(Worth 20% of your grade; due on October 15)
As a student in 21st century America, you have seen more than your fair share of electronic slide presentations. Some have been impressive, but many others have been disastrous. The genre of “PowerPoint Presentations” or, more generically, “slide decks,” has become widely disparaged for a variety of reasons: oversimplification of complex details, poor visual design, information overload, ineffective use of slides by presenters, and on, and on…
This assignment begins with the premise that slide decks are not inherently bad; rather, they become bad when designers fail to learn how slide deck applications work, over-rely on default software settings, neglect the importance of visual communication, or are constrained by their organizations’ ineffective and outdated templates. But bad slides can be fixed! During the next three weeks, as our class turns into a “Slide Deck Boot Camp,” each of you will find, analyze, and improve an ineffective slide presentation. Building on the principles in Presentation Zen Design and other online resources we’ll read, you will experiment with at least three different tools for creating presentations, then select one of them to redevelop a portion of the slide deck you’ve chosen. Along with your finished slide deck, you will submit a short memo that analyzes and justifies your design decisions.
1. Find a deck. Your first task for this project is to find a slide deck in need of improvement. Bad slide decks are everywhere, but for this assignment we’ll limit ourselves to “official,” government-produced decks. You can find these presentations by searching for PowerPoint files located on “.gov” websites. If you are interested in a particular subject, you can add some keywords to the end of your search string to narrow the results. I have added several sample files to a new folder called “PowerPoint Starter Files,” located in our class’s shared Google Drive folder. You are welcome to use one of these files for your project, but I would prefer that you find a file of your own, focused on a topic about which you have some interest and/or knowledge. If you have any questions about the suitability of a file for this project, please let me know.
2. Select specific slides. Depending on the length of the slide deck you have chosen to redesign, you may need to narrow your focus to a smaller section of the deck. In your finished project, I expect to see at least 15 slides (or the conceptual equivalent, if you’re using a tool like Prezi), but no more than 25. Remember that there might not be a 1:1 relationship between the number of slides in the original presentation and the number of slides in your finished deck. (For instance, a text-heavy slide in the original deck might be split into four or five slides in your finished deck.)
3. Experiment with various tools. Next, you should select three different slide deck programs to test various visual and conceptual approaches for redesigning your deck. You don’t need to redesign all of your slides in all three programs, but you should use the three programs long enough to get a feel for what they can do and whether they might be right for your project. There are many tools for designing slide decks, but I recommend starting with these:
4. Redesign your slide deck. After you have settled on a specific software program, you should develop a unified “visual theme” for your slides. Such a theme should include a color scheme, typography, image styles, transitions, etc… All of the slides in your finished deck should follow the guidelines you’ve established for your theme. Because slide decks like these are designed to “stand alone” (i.e., be read/viewed without someone delivering the presentation in person), your redesigned slides should not rely on a human presenter or audio recording.

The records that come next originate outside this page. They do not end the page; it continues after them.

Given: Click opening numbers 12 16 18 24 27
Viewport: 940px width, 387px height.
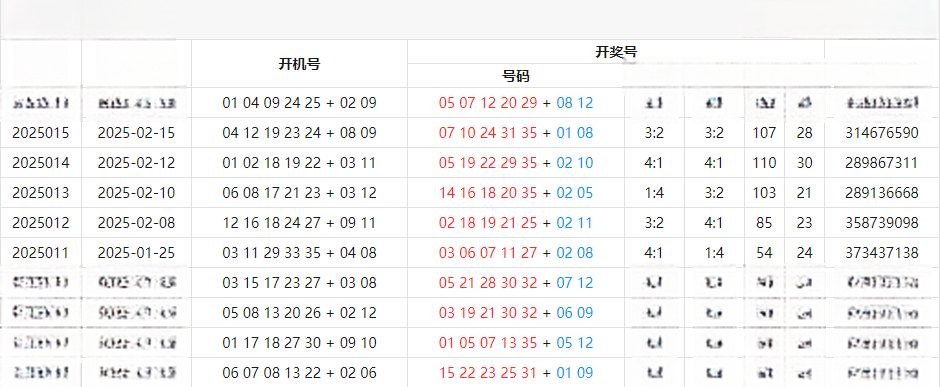Looking at the screenshot, I should tap(272, 223).
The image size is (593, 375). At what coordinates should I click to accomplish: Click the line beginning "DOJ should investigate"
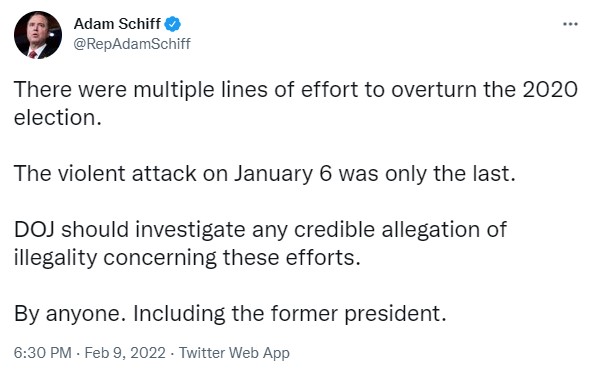[260, 230]
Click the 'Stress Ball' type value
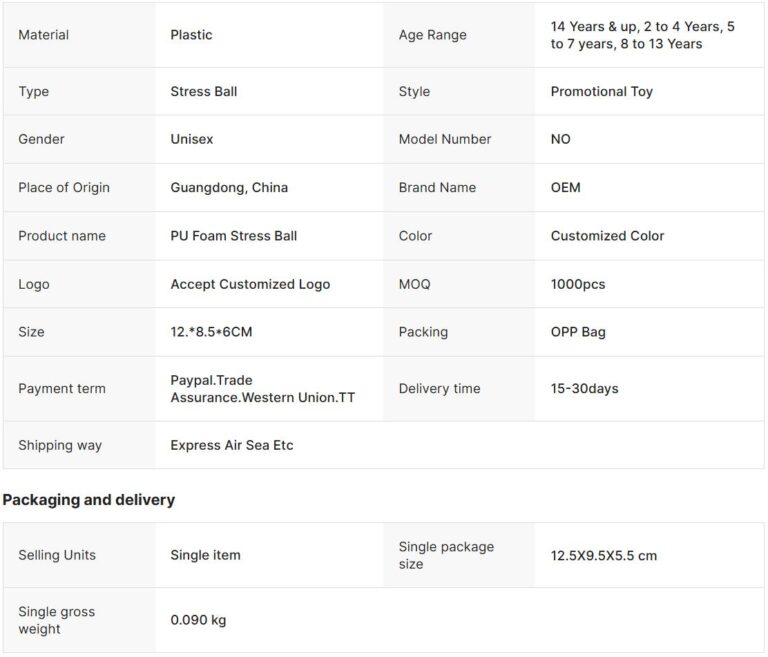Screen dimensions: 768x657 (204, 92)
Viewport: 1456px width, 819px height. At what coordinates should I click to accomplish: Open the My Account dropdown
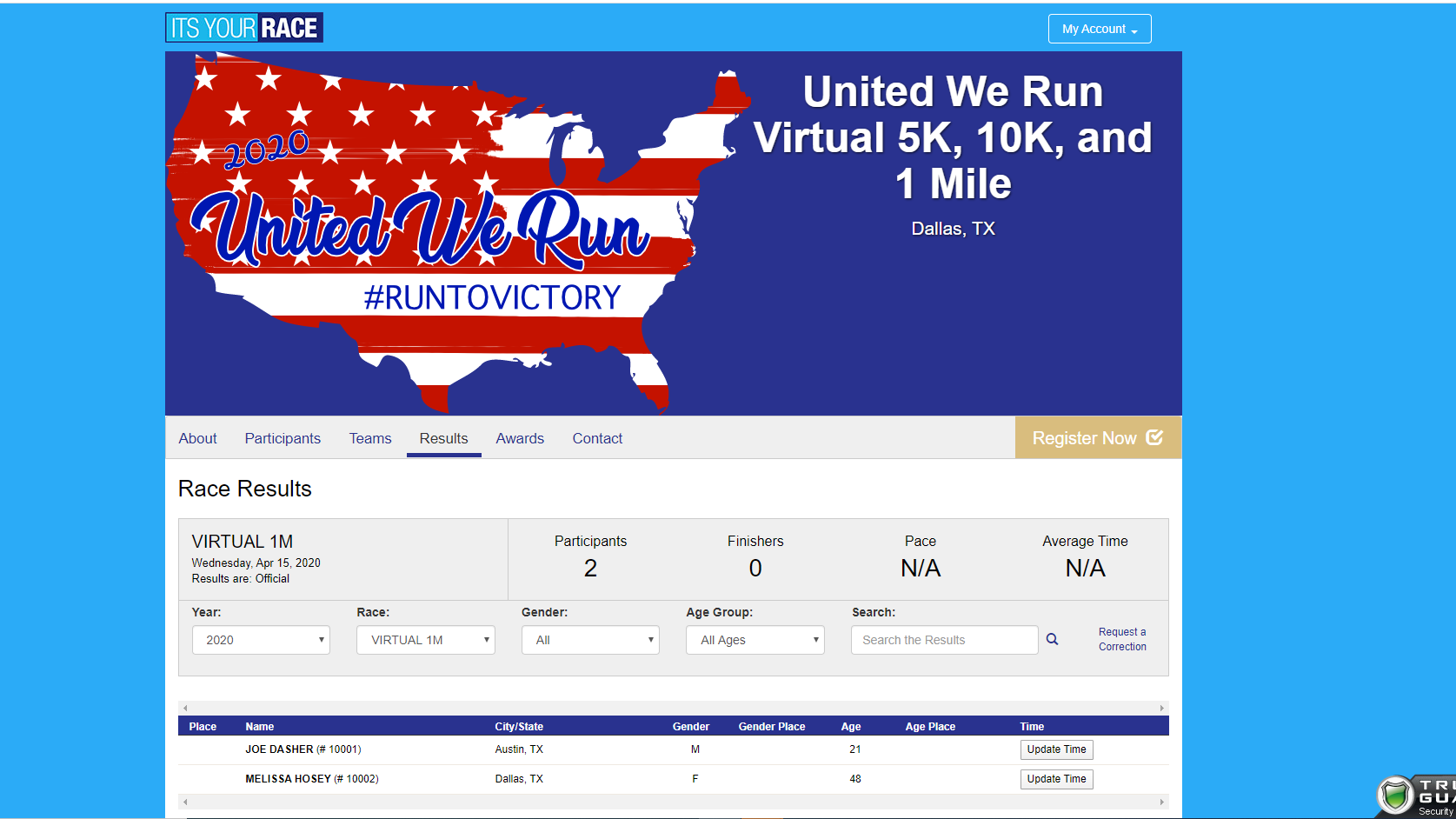coord(1099,29)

5. Justify the choices you’ve made. The final component of this project is a short memo of transmittal (400–600 words), in which you explain and justify the design decisions you made as you redesigned your slide deck. This memo should explain why the original file was in need of help and should persuade me that your redesigned file is more effective than the original.
Submitting Your Project
Before you come to class on October 15, you should should upload the following materials to your shared Google Drive folder:
- Your “before” file (the original, unaltered PowerPoint deck)
- Your “after” file (the redesigned deck you created)
- A PDF version of your “after” file (to ensure that I can see the deck exactly as you intended)
- Your memo of transmittal (in Google Docs format)
I will evaluate your finished project using the following criteria:
- Written Content: Does the redesigned slide deck communicate important information? Is the writing clear, concise, and stylistically consistent?
- Visual Design: Does the deck employ a unified visual theme? Do the colors, typography, and images complement the written text? Do all slides in the redesigned deck feel like they belong together?
- Data: Do the charts, graphs, and tables present data in a visually appealing, easy-to-understand manner? Does the deck present data in an ethically responsible way?
- Technical Proficiency: Does the redesigned deck contain 15–25 slides? Do slide transitions and “builds” function properly? Are images appropriately scaled to avoid pixelization and distortion? Has any additional text related to each slide been placed in the “presenter notes” section?
- Revision: Does the redesigned deck represent a significant improvement over the original? Have you taken “ownership” of the deck and truly made it yours?
- Grammatical Conventions and Mechanics: Does all text in the slides (and the “presenter notes”) adhere to the conventions of standard written English?